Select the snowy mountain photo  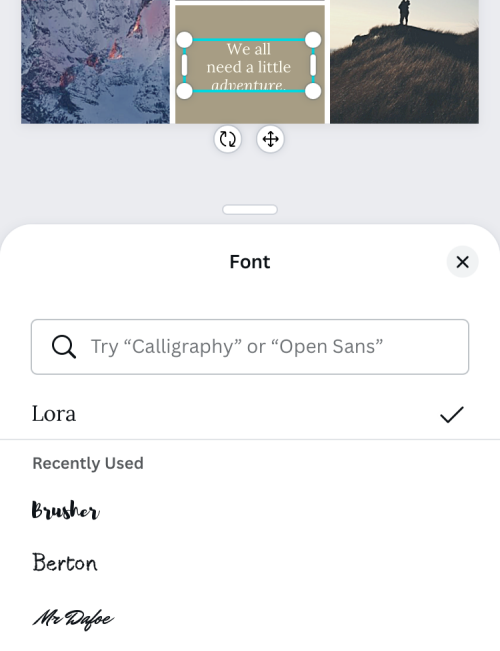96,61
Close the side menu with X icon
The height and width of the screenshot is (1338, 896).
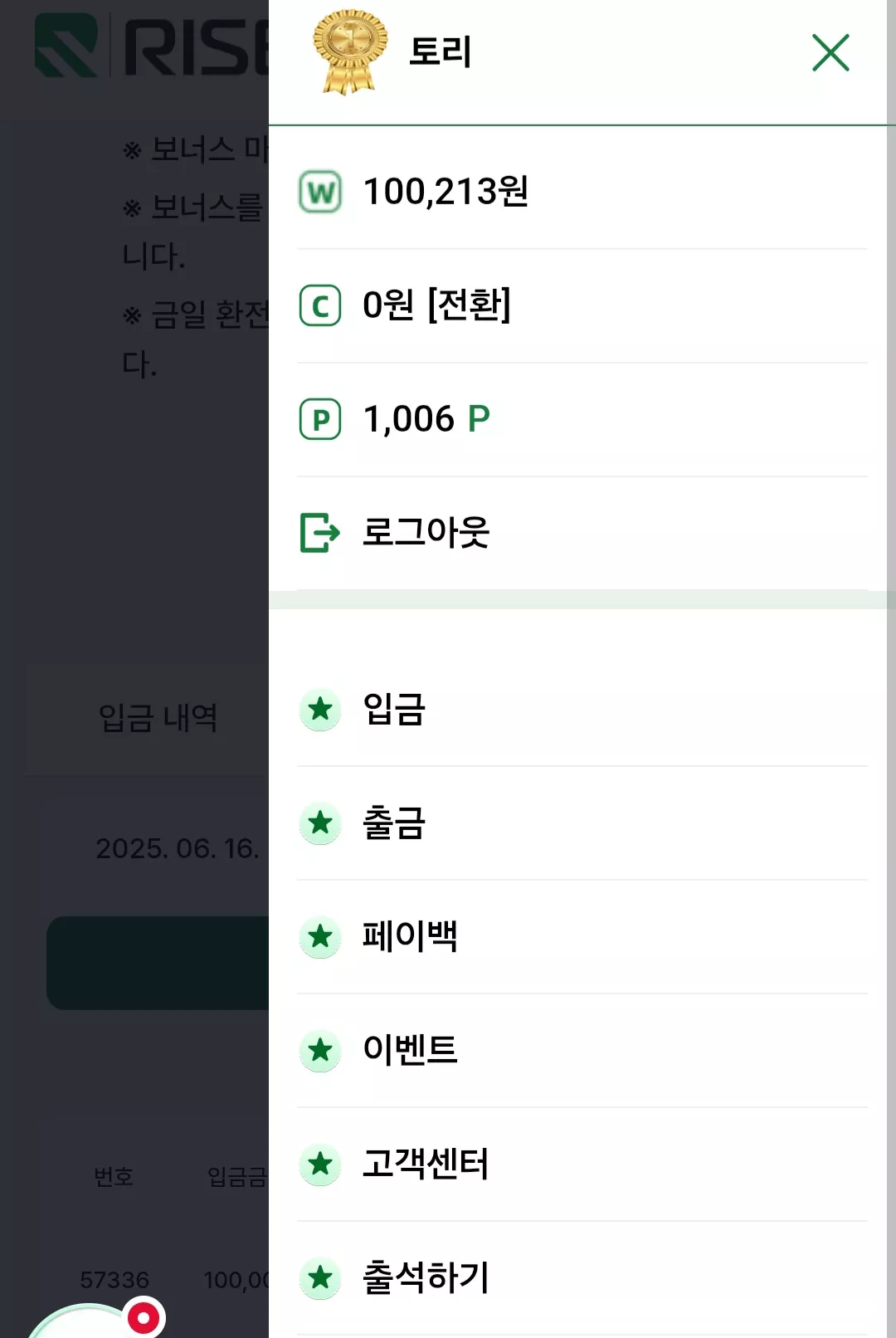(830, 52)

-*-*-

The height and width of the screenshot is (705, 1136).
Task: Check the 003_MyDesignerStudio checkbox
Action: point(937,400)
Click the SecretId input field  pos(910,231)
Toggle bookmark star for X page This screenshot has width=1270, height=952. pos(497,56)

-*-*-

▸ **WHAT YOU SHOULD DO**:
Using the data above, transcribe the lines that run from the line with "Click the SecretId" to the line with "Toggle bookmark star", both ends kept, and output nothing else.

▸ **SOLUTION FOR THIS EXERCISE**:
Click the SecretId input field  pos(910,231)
Toggle bookmark star for X page This screenshot has width=1270, height=952. pos(497,56)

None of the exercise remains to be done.